Stored records –
━━━━

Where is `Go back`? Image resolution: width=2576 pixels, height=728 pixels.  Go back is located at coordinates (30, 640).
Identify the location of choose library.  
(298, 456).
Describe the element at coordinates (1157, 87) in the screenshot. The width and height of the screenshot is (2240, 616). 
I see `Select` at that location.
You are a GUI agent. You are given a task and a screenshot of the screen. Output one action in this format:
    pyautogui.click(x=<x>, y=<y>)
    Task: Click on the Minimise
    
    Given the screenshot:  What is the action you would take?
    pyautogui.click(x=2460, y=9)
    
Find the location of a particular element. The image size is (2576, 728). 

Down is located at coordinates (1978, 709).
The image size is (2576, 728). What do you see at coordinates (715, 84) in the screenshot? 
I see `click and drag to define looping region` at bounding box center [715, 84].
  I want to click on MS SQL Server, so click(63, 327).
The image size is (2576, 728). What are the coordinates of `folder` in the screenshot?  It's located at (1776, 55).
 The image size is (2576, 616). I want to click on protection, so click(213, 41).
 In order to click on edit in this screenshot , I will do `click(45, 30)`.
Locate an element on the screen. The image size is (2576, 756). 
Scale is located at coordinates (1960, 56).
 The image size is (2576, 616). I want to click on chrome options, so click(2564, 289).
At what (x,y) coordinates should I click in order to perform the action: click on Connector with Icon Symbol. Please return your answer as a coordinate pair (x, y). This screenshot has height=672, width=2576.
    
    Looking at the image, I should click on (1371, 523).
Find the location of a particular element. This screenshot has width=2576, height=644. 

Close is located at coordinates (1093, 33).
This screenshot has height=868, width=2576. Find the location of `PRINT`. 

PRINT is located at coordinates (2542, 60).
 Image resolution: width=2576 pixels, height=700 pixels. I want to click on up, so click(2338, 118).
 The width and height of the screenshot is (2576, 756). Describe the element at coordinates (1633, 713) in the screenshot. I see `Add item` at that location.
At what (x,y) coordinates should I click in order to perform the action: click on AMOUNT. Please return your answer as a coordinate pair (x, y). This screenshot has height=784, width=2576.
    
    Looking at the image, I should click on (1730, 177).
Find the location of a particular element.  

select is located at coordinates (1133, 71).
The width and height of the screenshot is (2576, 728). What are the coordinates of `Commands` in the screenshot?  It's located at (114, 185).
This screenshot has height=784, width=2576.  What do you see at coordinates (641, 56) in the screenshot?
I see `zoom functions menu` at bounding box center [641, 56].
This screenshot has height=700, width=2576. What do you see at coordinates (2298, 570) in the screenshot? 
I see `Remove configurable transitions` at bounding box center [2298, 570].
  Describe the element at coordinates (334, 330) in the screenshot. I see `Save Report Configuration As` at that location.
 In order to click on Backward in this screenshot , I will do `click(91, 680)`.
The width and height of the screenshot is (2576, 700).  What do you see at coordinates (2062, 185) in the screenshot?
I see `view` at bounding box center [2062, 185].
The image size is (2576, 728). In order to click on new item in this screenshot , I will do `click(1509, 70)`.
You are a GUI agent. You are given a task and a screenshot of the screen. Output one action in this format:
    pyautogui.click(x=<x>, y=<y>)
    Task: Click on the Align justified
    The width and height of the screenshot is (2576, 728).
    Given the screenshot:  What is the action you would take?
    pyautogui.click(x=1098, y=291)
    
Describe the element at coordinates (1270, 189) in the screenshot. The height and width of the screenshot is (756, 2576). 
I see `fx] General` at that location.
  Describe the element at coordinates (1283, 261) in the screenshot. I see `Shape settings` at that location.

━━━━

Give back every one of the stored records above, word for word.

Where is `Go back`? Image resolution: width=2576 pixels, height=728 pixels.  Go back is located at coordinates (30, 640).
Identify the location of choose library.  
(298, 456).
Describe the element at coordinates (1157, 87) in the screenshot. The width and height of the screenshot is (2240, 616). 
I see `Select` at that location.
You are a GUI agent. You are given a task and a screenshot of the screen. Output one action in this format:
    pyautogui.click(x=<x>, y=<y>)
    Task: Click on the Minimise
    
    Given the screenshot:  What is the action you would take?
    pyautogui.click(x=2460, y=9)
    
Find the location of a particular element. The image size is (2576, 728). 

Down is located at coordinates (1978, 709).
The image size is (2576, 728). What do you see at coordinates (715, 84) in the screenshot? 
I see `click and drag to define looping region` at bounding box center [715, 84].
  I want to click on MS SQL Server, so click(63, 327).
The image size is (2576, 728). What are the coordinates of `folder` in the screenshot?  It's located at (1776, 55).
 The image size is (2576, 616). I want to click on protection, so click(213, 41).
 In order to click on edit in this screenshot , I will do `click(45, 30)`.
Locate an element on the screen. The image size is (2576, 756). 
Scale is located at coordinates (1960, 56).
 The image size is (2576, 616). I want to click on chrome options, so click(2564, 289).
At what (x,y) coordinates should I click in order to perform the action: click on Connector with Icon Symbol. Please return your answer as a coordinate pair (x, y). This screenshot has height=672, width=2576.
    
    Looking at the image, I should click on (1371, 523).
Find the location of a particular element. This screenshot has width=2576, height=644. 

Close is located at coordinates (1093, 33).
This screenshot has height=868, width=2576. Find the location of `PRINT`. 

PRINT is located at coordinates (2542, 60).
 Image resolution: width=2576 pixels, height=700 pixels. I want to click on up, so click(2338, 118).
 The width and height of the screenshot is (2576, 756). Describe the element at coordinates (1633, 713) in the screenshot. I see `Add item` at that location.
At what (x,y) coordinates should I click in order to perform the action: click on AMOUNT. Please return your answer as a coordinate pair (x, y). This screenshot has height=784, width=2576.
    
    Looking at the image, I should click on (1730, 177).
Find the location of a particular element.  

select is located at coordinates (1133, 71).
The width and height of the screenshot is (2576, 728). What are the coordinates of `Commands` in the screenshot?  It's located at (114, 185).
This screenshot has height=784, width=2576.  What do you see at coordinates (641, 56) in the screenshot?
I see `zoom functions menu` at bounding box center [641, 56].
This screenshot has height=700, width=2576. What do you see at coordinates (2298, 570) in the screenshot? 
I see `Remove configurable transitions` at bounding box center [2298, 570].
  Describe the element at coordinates (334, 330) in the screenshot. I see `Save Report Configuration As` at that location.
 In order to click on Backward in this screenshot , I will do `click(91, 680)`.
The width and height of the screenshot is (2576, 700).  What do you see at coordinates (2062, 185) in the screenshot?
I see `view` at bounding box center [2062, 185].
The image size is (2576, 728). In order to click on new item in this screenshot , I will do `click(1509, 70)`.
You are a GUI agent. You are given a task and a screenshot of the screen. Output one action in this format:
    pyautogui.click(x=<x>, y=<y>)
    Task: Click on the Align justified
    The width and height of the screenshot is (2576, 728).
    Given the screenshot:  What is the action you would take?
    pyautogui.click(x=1098, y=291)
    
Describe the element at coordinates (1270, 189) in the screenshot. The height and width of the screenshot is (756, 2576). 
I see `fx] General` at that location.
  Describe the element at coordinates (1283, 261) in the screenshot. I see `Shape settings` at that location.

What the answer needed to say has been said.